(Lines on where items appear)
────────────────────

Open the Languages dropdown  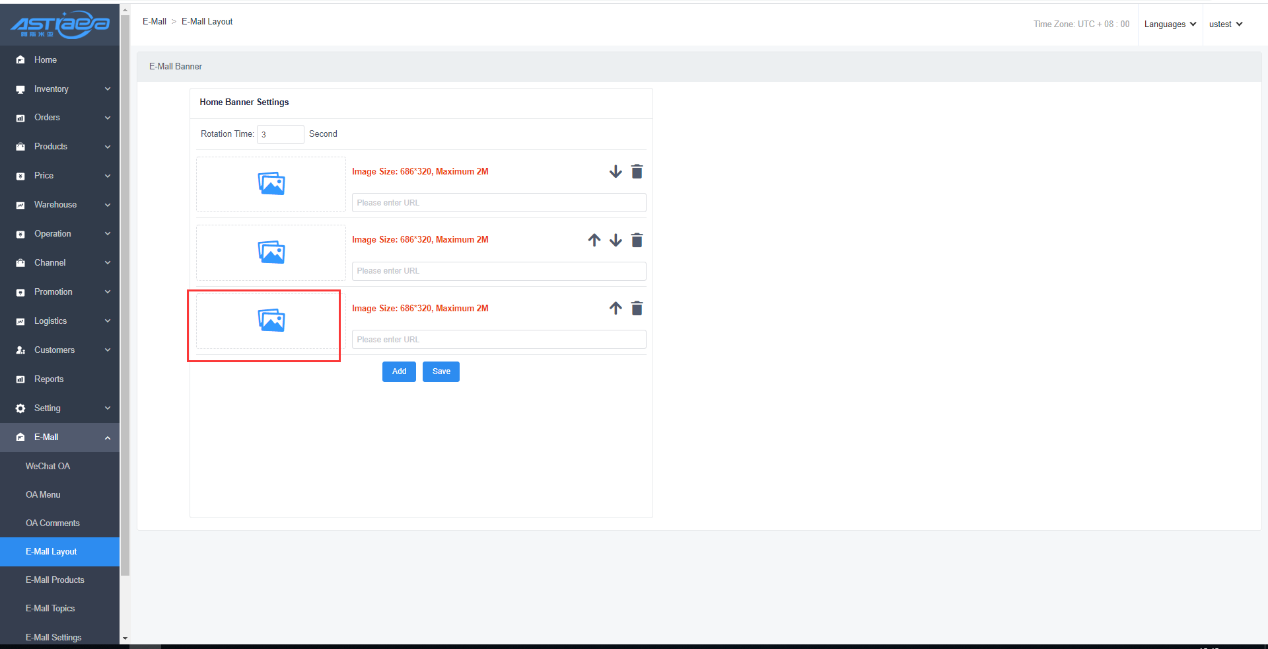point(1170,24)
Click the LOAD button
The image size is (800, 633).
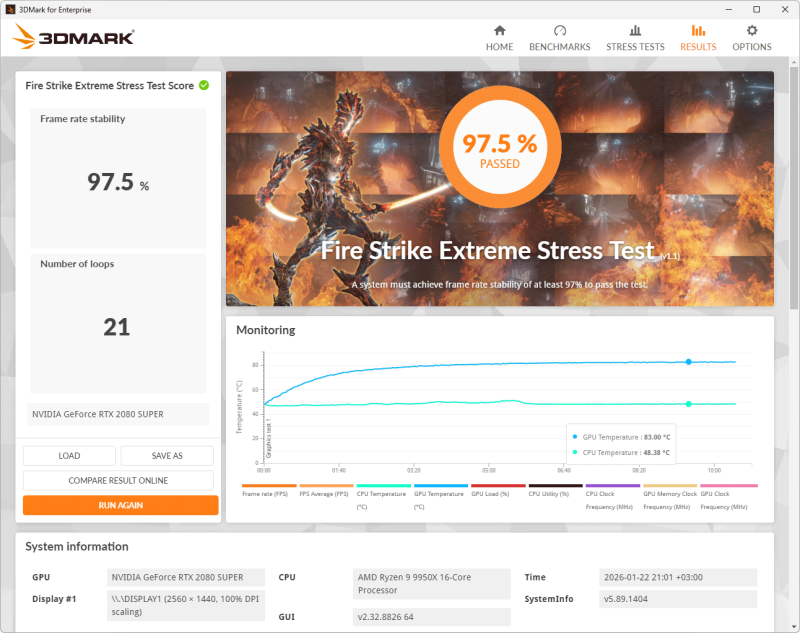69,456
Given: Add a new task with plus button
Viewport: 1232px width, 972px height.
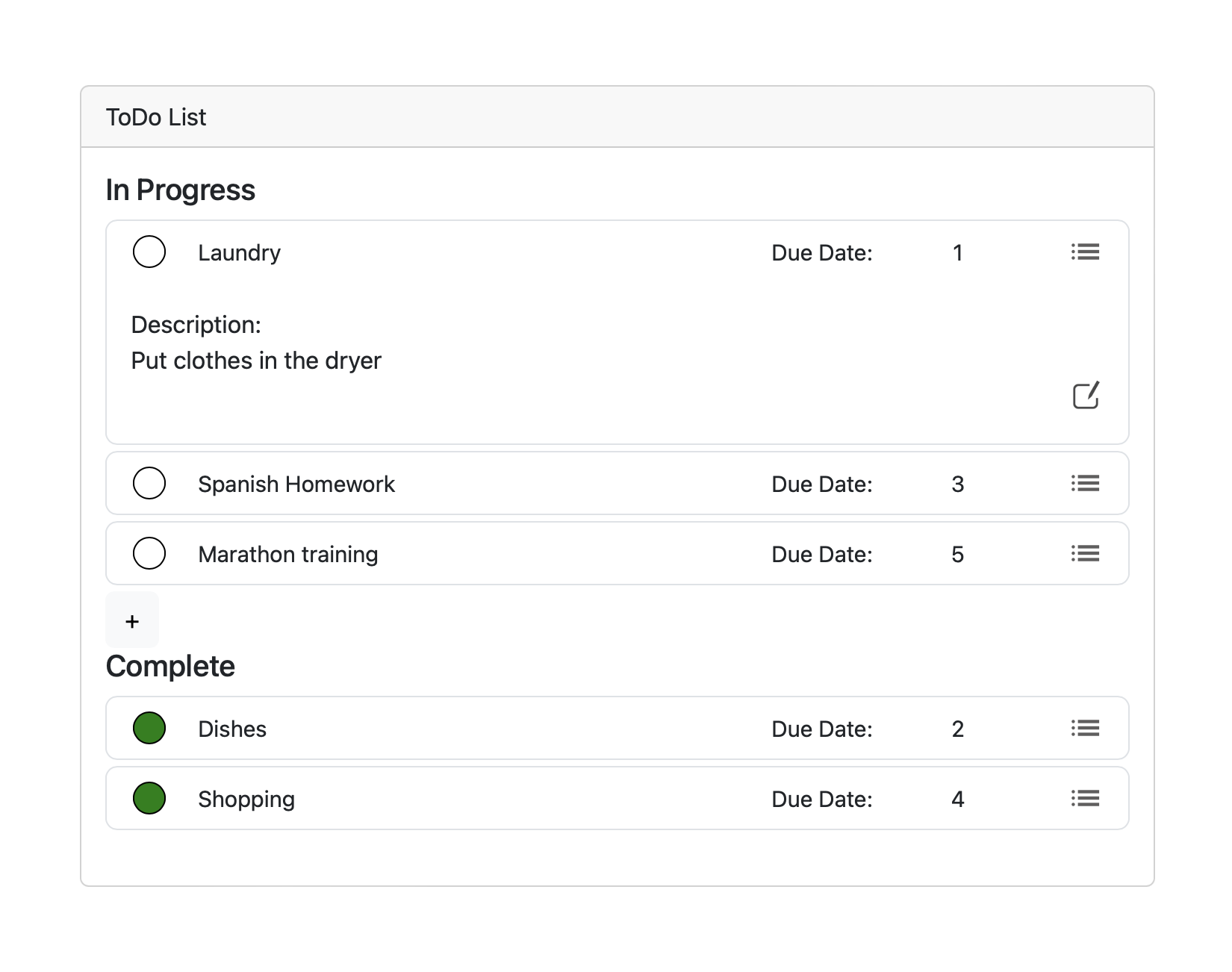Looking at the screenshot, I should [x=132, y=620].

────────────────────

What is expected:
Transcribe the lines above, beginning with the line that contains "Given: Add a new task with plus button" and continuing through the final line, and omit the pictures from your answer.

Completed task:
Given: Add a new task with plus button
Viewport: 1232px width, 972px height.
Looking at the screenshot, I should [x=132, y=620].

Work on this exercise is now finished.